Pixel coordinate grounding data
######

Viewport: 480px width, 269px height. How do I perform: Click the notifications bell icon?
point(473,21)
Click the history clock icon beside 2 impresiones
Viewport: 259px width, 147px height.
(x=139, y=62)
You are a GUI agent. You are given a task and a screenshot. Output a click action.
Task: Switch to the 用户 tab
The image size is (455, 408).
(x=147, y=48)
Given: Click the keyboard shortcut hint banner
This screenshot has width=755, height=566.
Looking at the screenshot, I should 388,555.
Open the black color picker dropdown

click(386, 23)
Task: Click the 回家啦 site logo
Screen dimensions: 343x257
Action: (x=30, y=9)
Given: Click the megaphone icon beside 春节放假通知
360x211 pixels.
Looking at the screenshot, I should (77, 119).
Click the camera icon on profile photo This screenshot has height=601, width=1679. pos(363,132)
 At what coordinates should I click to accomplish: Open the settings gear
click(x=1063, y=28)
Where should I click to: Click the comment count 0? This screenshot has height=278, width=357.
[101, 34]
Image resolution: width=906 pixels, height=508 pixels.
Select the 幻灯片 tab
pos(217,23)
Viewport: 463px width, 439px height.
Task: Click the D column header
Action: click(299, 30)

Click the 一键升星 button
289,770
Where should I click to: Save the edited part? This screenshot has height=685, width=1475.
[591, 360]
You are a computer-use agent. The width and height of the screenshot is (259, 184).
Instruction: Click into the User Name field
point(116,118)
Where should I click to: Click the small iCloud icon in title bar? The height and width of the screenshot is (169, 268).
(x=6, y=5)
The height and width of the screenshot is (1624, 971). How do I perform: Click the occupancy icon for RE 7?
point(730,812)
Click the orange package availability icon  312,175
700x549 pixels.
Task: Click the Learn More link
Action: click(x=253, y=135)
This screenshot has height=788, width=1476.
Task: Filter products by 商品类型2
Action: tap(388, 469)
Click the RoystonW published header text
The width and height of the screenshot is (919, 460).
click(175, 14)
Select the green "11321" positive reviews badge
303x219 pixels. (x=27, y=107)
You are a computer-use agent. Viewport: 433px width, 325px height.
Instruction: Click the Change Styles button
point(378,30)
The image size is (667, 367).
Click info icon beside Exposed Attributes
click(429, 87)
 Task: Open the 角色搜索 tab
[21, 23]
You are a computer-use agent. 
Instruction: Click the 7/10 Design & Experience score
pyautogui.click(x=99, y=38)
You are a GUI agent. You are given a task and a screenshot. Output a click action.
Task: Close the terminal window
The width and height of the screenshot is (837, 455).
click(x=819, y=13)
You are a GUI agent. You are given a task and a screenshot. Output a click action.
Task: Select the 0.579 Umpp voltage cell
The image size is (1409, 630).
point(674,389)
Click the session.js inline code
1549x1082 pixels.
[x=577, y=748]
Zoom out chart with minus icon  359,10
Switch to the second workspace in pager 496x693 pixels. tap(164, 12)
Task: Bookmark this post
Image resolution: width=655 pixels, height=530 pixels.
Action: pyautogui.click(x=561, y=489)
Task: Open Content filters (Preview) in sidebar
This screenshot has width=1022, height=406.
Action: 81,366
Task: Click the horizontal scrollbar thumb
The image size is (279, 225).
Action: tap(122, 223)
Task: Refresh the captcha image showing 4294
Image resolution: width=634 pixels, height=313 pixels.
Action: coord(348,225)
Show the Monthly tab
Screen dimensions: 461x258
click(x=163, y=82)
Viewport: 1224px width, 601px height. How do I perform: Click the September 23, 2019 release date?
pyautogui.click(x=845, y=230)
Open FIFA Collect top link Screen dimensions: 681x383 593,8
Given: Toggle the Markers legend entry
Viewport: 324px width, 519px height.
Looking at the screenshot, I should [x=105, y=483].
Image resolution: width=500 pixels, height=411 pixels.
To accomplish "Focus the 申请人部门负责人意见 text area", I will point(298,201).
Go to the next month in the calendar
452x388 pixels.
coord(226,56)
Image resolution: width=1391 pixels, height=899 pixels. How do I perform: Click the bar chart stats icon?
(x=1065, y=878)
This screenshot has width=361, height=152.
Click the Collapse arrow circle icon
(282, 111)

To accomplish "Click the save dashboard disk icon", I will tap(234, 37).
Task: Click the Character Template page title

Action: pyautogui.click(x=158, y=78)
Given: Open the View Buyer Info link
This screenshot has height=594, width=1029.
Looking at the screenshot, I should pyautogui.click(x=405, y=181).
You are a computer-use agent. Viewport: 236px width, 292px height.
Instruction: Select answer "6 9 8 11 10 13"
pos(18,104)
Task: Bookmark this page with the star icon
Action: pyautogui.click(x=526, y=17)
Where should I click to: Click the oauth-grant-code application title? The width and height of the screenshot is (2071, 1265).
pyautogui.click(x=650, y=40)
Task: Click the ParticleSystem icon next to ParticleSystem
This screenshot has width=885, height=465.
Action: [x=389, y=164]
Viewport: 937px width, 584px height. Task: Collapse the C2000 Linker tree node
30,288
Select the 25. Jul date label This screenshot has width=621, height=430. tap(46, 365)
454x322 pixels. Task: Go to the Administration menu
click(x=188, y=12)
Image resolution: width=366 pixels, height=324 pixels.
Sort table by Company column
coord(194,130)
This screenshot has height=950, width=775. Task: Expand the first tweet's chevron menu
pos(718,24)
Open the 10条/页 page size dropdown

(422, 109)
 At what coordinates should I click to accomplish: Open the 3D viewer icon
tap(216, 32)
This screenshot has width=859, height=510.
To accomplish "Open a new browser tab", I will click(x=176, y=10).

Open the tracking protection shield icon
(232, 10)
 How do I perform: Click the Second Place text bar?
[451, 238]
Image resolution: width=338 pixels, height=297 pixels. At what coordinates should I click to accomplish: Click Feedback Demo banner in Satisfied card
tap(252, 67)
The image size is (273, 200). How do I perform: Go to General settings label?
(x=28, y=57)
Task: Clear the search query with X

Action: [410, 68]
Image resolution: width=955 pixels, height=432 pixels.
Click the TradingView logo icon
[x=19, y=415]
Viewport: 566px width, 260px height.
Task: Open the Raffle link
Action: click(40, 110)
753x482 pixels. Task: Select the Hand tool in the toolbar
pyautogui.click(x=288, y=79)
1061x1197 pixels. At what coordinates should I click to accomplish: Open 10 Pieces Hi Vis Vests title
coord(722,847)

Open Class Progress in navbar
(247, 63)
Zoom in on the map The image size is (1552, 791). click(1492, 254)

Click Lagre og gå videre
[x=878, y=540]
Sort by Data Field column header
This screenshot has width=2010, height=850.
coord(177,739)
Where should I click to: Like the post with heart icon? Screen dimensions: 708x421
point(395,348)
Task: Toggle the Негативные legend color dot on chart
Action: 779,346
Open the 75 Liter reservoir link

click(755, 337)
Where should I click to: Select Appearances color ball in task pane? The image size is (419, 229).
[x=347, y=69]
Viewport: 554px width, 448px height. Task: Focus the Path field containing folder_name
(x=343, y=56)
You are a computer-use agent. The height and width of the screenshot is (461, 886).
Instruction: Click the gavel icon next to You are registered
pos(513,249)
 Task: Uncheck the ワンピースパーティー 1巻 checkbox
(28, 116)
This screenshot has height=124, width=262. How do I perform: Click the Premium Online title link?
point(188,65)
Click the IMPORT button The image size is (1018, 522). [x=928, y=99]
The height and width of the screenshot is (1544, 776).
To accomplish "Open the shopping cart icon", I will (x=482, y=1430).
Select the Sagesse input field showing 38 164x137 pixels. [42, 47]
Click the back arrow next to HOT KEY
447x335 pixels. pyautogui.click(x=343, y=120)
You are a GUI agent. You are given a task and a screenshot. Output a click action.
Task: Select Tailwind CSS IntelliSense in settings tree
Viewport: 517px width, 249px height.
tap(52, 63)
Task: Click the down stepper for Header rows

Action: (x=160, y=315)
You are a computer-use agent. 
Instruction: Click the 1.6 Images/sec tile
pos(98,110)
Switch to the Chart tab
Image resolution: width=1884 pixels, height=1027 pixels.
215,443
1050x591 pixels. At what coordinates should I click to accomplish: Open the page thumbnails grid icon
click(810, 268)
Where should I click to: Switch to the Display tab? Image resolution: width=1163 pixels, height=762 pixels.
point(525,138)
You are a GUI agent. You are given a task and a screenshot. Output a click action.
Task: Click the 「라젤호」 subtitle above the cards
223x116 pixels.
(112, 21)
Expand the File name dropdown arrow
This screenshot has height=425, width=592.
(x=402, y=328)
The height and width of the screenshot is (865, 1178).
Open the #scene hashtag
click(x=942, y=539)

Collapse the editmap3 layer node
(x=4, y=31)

######

Work to complete
Only one stretch of the entries above is wanted: the lines from the one containing "Instruction: Click the Change Styles button" through the one containing "Show the Monthly tab". Please reproduce it exactly.

Response box
Instruction: Click the Change Styles button
point(378,30)
The image size is (667, 367).
Click info icon beside Exposed Attributes
click(429, 87)
 Task: Open the 角色搜索 tab
[21, 23]
You are a computer-use agent. 
Instruction: Click the 7/10 Design & Experience score
pyautogui.click(x=99, y=38)
You are a GUI agent. You are given a task and a screenshot. Output a click action.
Task: Close the terminal window
The width and height of the screenshot is (837, 455).
click(x=819, y=13)
You are a GUI agent. You are given a task and a screenshot. Output a click action.
Task: Select the 0.579 Umpp voltage cell
The image size is (1409, 630).
point(674,389)
Click the session.js inline code
1549x1082 pixels.
[x=577, y=748]
Zoom out chart with minus icon  359,10
Switch to the second workspace in pager 496x693 pixels. tap(164, 12)
Task: Bookmark this post
Image resolution: width=655 pixels, height=530 pixels.
Action: pyautogui.click(x=561, y=489)
Task: Open Content filters (Preview) in sidebar
This screenshot has width=1022, height=406.
Action: 81,366
Task: Click the horizontal scrollbar thumb
The image size is (279, 225).
Action: tap(122, 223)
Task: Refresh the captcha image showing 4294
Image resolution: width=634 pixels, height=313 pixels.
Action: coord(348,225)
Show the Monthly tab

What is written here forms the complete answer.